Far more than The Great Recession, The Great Storm of August 2005 remains the defining event of recent history for the city of New Orleans and for the metro area economy. With employment totals already seriously depleted by the effects of Hurricane Katrina, the recession that followed passed with relatively minor impact. Indeed, total non-farm employment in the local Metropolitan Statistical Area (MSA) as of July 2012, indicating a return to pre-recession levels, was up 2,000 jobs (0.4%) from July 2008. (Data for August show total employment somewhat lower than four years earlier. The basic trend featuring the redemption of losses due to the recession, however, has been established.) In any case, a true recovery here would consist of a return to pre-Katrina job numbers and the rebuilding of depleted commercial and residential real estate markets. Total non-farm employment per the latest August, accordingly, remained down fully 82,500 jobs (13.6%) from the total recorded for August 2005, before the hurricane.
Growth post recession, in any case, has been sluggish. Following modest gains in 2011, job growth stalled in 2012. U.S. Bureau of Labor Statistics (BLS) data for August show a 300-job (0.1%) decline year-over-year. This essentially flat overall performance, however, conceals a mix of favorable and unfavorable trends. On one hand, the local Leisure and Hospitality sector has shown impressive gains as economic improvement at the national level has generated increasing tourist flows to the area. Employment in this sector, as of August, was up fully 4,100 jobs (5.7%) from 12 months prior and was up 7,000 jobs (9.9%) over 24. On the other hand, noted New Orleans CityBusiness in an October report, “New Orleans construction job losses could signal an end to the post-Katrina boom.” Data from the BLS show a sharp decline in employment in the immediate wake of the storm followed promptly by an even sharper upward spike. Employment in Construction per the latest August, meanwhile, was down 3,700 jobs (12.0%) from 12 months earlier.
As a significant southeastern port city, New Orleans, like other regional port cities, is attempting to position itself to compete for the greater volumes expected to result from the widening of the Panama Canal, scheduled to complete in 2015. According to port officials, as reported by CityBusiness in October, “there is still more that can be done to help [the port] take a bigger bite of the 5 million additional containers expected to come into the Gulf of Mexico by 2025. “We think we have a reasonable chance at 30% to 40% of that,” said a port executive. “That would be our goal.
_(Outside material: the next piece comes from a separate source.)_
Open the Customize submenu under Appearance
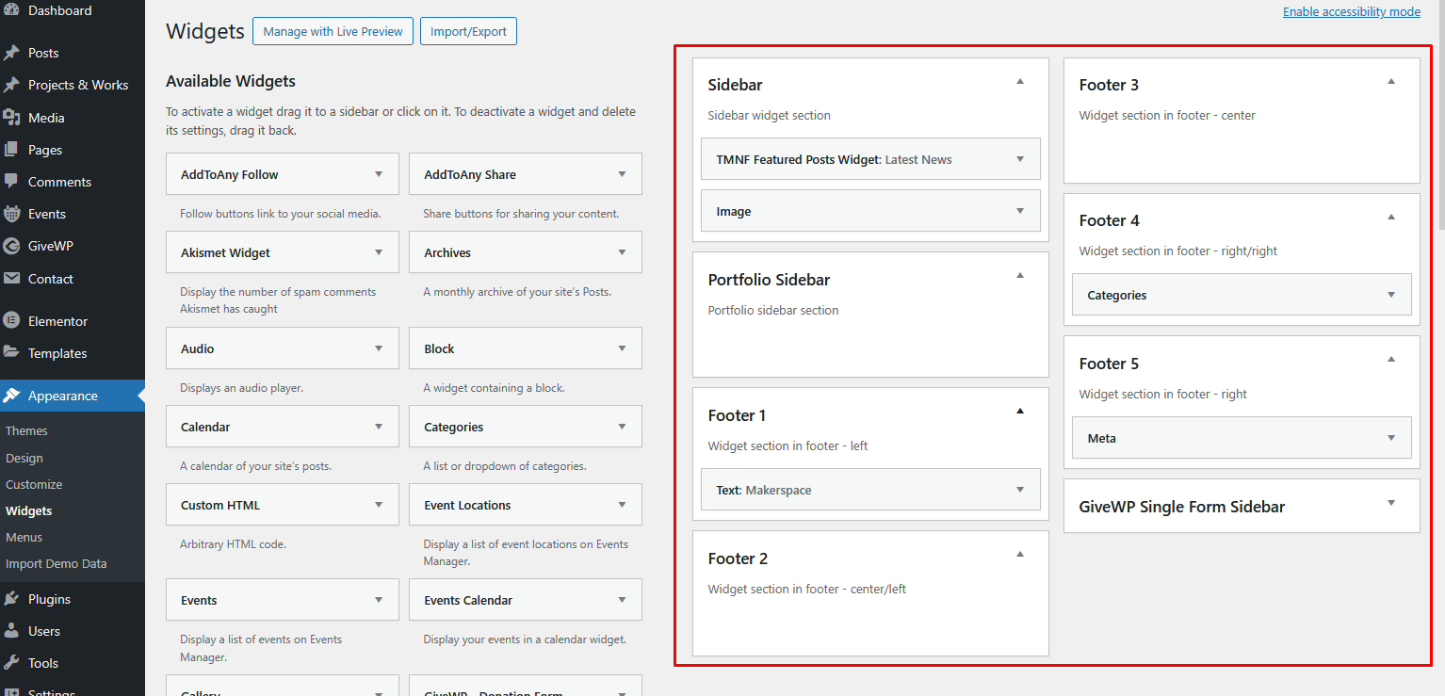 pyautogui.click(x=34, y=484)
Quite honestly, if we got 20% of it, that would be excellent.” Additional costs of another $478 million in upgrades are expected.
Improvement is apparent in the local housing market. The $216,147 average August selling price was up 10% year-over-year, CityBusiness reported in October citing data from Gulf South Real Estate Information Network. “Steady price increases, combined with greater home sales and rising builder confidence, suggest the housing recovery may be sustainable.” Moreover, the third quarter of 2012 saw declines in foreclosures on the order of 6.16% for the quarter and 13.99% year-over-year, states this source in a separate October report citing RealtyTrac.